Все заботы свалились на Мохито. Шольт бегал под роддомом, смотрел на окна и критиковал покупки: шарики были не яркие, в мелках слишком много голубых оттенков, а надо розовые, гирлянды очень короткие, надо еще пять, а лучше шесть.
– Медведь, ну чем ты думаешь? У нас же важный праздник!
Наверное, Мохито бы озверел, и напомнил одуревшему счастливому отцу, что праздник не у него, он покупает гирлянды по доброй воле и не обязан оценивать размер деревьев. Скандал предотвратило появление бронеавтомобиля и толпы сослуживцев – во главе с Казимиром и биноклем.
Спецназовцы бодро забросили «кошки» на деревья, полезли по тросам, развешивая на ветках круглые фонарики, которые передал полковник Новак. Шольту, увлеченно рисовавшему на асфальте, сделали замечание, напомнив, что слово «дочь» пишется с мягким знаком, Йошу втянули на большой клен и вручили ему бинокль – а вдруг Ханна поднесет Катарину к окну и он сможет посмотреть на сестричку. Мохито некоторое время созерцал суету, послушал бодрые вопли, обрел ясность разума и поехал не только за гирляндами. Он завернул в главный храм Хлебодарной и купил тридцать три маленькие свечки-лампады – в крохотных стаканах-подсвечниках с дырчатой крышкой.
Время поджимало, на улицу опускались сумерки, но они успели: деревья были хорошо обмотаны гирляндами, а надпись «Спасибо за дочь!» заключили в сердечко из лампад, расставленных по асфальту.

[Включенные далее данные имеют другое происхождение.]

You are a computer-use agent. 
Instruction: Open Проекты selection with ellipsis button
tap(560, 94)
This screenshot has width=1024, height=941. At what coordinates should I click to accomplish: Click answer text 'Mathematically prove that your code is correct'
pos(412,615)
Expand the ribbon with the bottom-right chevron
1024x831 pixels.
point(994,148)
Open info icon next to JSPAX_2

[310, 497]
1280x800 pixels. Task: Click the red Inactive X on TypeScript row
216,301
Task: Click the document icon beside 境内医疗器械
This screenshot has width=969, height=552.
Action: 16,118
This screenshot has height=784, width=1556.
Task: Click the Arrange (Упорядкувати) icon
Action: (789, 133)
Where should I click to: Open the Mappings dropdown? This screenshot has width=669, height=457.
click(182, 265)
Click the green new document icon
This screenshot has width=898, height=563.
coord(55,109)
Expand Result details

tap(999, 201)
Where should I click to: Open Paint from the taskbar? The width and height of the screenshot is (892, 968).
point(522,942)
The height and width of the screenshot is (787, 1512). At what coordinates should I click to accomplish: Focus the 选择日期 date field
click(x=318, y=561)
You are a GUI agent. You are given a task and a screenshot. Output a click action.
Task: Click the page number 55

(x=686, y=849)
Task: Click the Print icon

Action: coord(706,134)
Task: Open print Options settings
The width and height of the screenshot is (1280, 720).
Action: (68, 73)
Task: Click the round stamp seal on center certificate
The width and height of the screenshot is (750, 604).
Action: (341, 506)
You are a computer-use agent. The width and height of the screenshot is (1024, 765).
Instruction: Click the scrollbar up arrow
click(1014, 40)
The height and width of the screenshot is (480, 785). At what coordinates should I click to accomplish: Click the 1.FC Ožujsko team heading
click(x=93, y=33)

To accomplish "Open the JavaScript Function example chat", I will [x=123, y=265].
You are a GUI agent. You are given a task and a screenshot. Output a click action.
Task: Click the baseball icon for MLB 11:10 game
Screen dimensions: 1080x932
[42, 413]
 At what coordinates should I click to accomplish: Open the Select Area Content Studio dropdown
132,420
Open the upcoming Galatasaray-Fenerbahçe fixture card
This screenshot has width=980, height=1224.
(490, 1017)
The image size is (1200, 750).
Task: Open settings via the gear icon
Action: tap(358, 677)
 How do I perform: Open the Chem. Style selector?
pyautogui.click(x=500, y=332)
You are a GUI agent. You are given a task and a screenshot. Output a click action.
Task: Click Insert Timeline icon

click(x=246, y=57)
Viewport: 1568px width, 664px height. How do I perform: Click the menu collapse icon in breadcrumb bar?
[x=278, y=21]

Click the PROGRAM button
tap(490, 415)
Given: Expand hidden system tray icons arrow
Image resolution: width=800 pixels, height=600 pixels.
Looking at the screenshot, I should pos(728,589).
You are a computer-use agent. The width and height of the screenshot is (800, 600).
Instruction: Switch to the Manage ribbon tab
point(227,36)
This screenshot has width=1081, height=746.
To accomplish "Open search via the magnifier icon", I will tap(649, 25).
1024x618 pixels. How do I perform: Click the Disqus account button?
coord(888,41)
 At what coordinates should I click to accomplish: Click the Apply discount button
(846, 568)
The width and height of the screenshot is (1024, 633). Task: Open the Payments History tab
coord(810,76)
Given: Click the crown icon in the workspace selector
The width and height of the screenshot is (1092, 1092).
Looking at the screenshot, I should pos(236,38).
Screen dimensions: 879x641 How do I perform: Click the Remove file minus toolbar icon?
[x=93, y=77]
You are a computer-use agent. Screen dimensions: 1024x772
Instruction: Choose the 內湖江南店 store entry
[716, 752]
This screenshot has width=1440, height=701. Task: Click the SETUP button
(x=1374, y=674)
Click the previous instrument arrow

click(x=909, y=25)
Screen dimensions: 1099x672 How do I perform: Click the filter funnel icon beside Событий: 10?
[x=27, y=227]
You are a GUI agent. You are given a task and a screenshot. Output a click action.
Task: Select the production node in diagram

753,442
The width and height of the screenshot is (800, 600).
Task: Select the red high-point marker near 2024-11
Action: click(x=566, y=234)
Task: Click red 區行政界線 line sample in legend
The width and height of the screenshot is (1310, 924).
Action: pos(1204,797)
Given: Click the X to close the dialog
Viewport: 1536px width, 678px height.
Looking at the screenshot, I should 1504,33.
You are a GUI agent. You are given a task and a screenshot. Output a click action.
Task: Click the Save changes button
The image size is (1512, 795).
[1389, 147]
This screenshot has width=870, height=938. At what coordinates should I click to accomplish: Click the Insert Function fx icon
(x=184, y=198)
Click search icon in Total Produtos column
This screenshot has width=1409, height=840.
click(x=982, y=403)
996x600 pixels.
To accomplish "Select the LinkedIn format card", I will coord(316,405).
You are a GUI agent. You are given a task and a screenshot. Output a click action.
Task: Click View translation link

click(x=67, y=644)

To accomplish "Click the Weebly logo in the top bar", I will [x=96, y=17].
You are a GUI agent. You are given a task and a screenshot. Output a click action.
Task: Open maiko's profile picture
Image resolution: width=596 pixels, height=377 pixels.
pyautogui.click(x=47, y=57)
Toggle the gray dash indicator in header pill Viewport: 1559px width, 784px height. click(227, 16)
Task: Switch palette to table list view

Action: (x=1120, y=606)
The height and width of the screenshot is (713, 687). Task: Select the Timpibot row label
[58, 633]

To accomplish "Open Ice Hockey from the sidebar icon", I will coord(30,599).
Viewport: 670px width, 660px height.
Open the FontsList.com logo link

Легкий летний ветерок шевелил связки ярких и не очень ярких шариков.
Крик с клена раздался, когда Шольт поднес спичку к последней лампаде.
– Вижу! – завизжал Йоша. – Я их вижу! Папа, Ханна держит Катю на руках! Пап, Катя смешная!
Бестолковый волк бросил спички и полез на соседнее дерево, путаясь в гирляндах и роняя фонарики. Мохито вздохнул, подобрал спичечный коробок и два фонарика, и пошел к клену. Забираться на дерево он не собирался – просто помахать окну, приветствуя жену и дочку друга.
Гирлянды и фонарики светились ровно и ярко. Лампады мерцали. Благодарность: «Ханна! Спасибо за дочь!», старательно украшенная тюльпанами и подсолнухами, наверняка была хорошо видна из палаты.